JacksonDunstan.com

The C++ Standard Library’s algorithms are culmination of a lot of C++ language and library features. They’re like a much more featureful, much faster version of LINQ in C#. This powerful combination makes most “raw” loops unnecessary as they can be replaced by named function calls that are well-tested and often compile to the same machine code as a “raw” loop. Read on to learn about them!

Table of Contents

Iterator

We’ve seen that containers each have an iterator class member that’s used like IEnumerator in C#: to keep track of iterating over the collection. The <iterator> header is the support library for these types. Until C++17 deprecated it, there was a std::iterator base class of all the containers’ iterator classes.

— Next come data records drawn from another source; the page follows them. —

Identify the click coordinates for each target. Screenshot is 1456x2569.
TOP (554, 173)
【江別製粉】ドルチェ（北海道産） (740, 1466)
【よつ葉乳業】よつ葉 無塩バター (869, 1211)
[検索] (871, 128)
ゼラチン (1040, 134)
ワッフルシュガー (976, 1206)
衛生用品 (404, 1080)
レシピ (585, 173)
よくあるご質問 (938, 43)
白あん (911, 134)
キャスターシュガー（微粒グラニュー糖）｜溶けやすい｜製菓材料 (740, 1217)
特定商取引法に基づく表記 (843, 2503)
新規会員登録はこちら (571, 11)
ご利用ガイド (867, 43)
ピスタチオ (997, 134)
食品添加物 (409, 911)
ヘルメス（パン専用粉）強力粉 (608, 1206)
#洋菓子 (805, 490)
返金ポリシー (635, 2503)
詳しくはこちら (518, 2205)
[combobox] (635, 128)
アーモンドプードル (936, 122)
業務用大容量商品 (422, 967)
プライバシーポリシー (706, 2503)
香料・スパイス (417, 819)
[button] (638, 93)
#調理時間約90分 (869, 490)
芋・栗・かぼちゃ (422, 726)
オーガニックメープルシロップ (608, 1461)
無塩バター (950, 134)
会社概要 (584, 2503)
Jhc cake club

This is now unnecessary with language features like concepts. Specifically, the <iterator> header provides a lot of concepts to define different kinds of iterators. Here’s how they relate to each other:

Iterator Concepts

“Tag” classes are available for most of these concepts. These are empty structs that iterators and other tag classes derive from to form an inheritance hierarchy that matches the concepts:

Iterator Tags

There are also concepts such as std::sortable, std::mergeable, and std::permutable that are used as requirements for various algorithms we’ll see shortly.

C# doesn’t have concepts and its IEnumerator interface doesn’t have “tag” interfaces, so there’s really no equivalent of this.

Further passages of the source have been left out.